Seen in this way, it becomes clear that the system, in fact, worked perfectly for it’s primary purposes. As citizens of Texas stumble back to some semblance of normalcy and try to imagine how they’ll pay the insanely high power bills that are arriving, owners and investors in oil, gas and energy are making money hand over fist. The system not only worked, but exceeded all possible expectations, even with massive power outages. Even with people suffering and dying. Because remember, avoiding power outages and protecting people from suffering and dying are not the purpose of the system.

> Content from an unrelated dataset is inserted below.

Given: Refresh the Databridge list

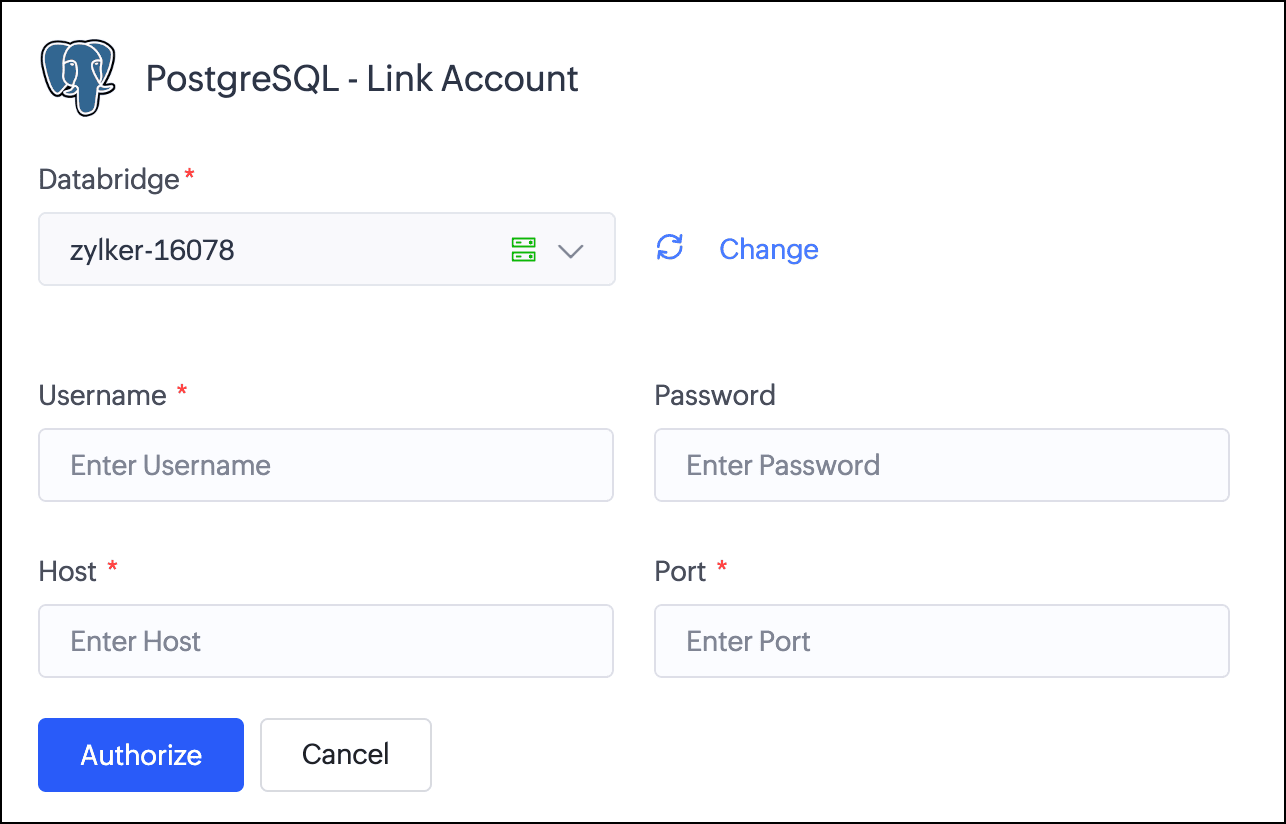Looking at the screenshot, I should click(x=669, y=248).
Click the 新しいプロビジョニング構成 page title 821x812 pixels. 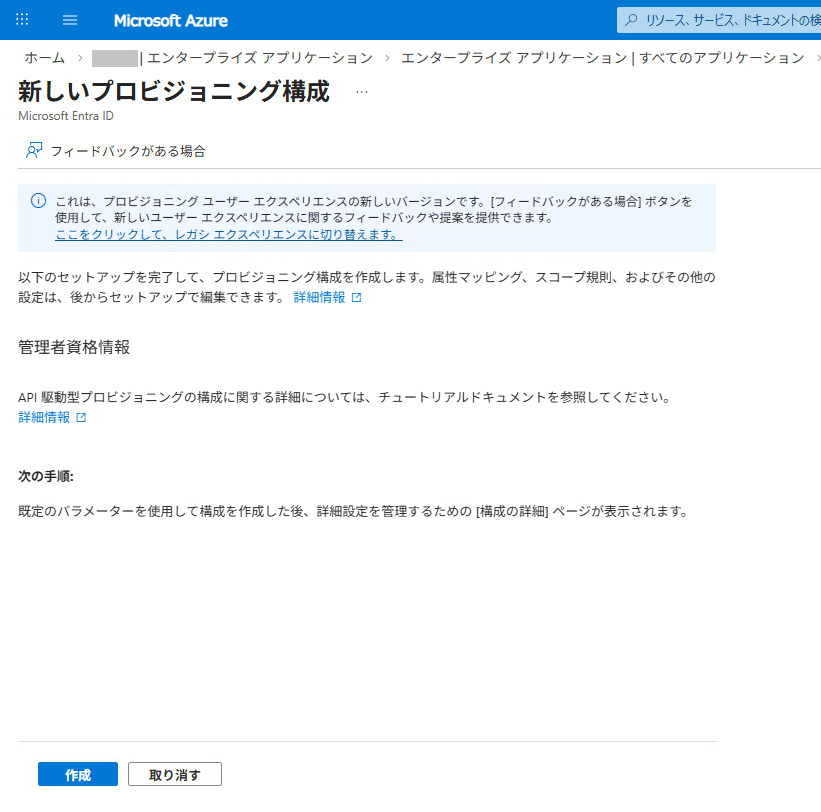tap(174, 91)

Once you get over the mind fuck of realizing harmful systems are working exactly as they’re designed, the world starts to break open. Why is it so hard to vote in the United States of America? Because the system is designed to make it extremely difficult to vote. Other democracies do all sorts of things that make it easier for citizens to vote, from making voting day a paid holiday to ensuring that every citizen has a polling place within easy walking distance. The US has chosen not to do those things because fundamentally our system has never been designed to encourage people to vote. Since the earliest days of our nation, hard lines were drawn about who could vote and who could not. It has always been more important to the designers of the system to ensure only the right people vote than to make it easier for all eligible voters to vote.
Why is it so hard to get reliable and affordable health care in this country? Because the health industry is fundamentally not designed to help you as an individual stay well. That’s not its priority. Its priority is making money for the health, insurance and pharmaceutical industries. It doesn’t actually matter for those industries whether you’re well or not. Live or die, they get money either way.
This isn’t to suggest that everyone involved in these systems doesn’t care, or that they support the negative impacts of systems working as they’re designed. There are thousands upon thousands of good, decent, caring people working in health care who do care about people and their health. But they’re operating in the same system that rewards bottom lines more than healthy people. Same for people who work in election offices and for power companies and for all the systems that, once you actually look close enough, aren’t actually designed to provide the outcome everyone thinks they exist for. And these good people struggle and suffer burnout and wonder why their efforts don’t bear fruit, and why they always feel like Sisyphus pushing a boulder uphill.
Learning to view how systems work can be pretty enraging, but it’s also empowering. In the coming days I imagine that there will be investigations into what happened in Texas and hearings and demands to know how the system failed. But if you go in understanding that while the system failed the people of Texas, it didn’t fail it’s primary purpose, you’re ahead of the game. You cannot hope to fix a system if you don’t understand how the system works. And you cannot create a better system with outcomes that actually serve the people unless you understand what’s wrong with the current one.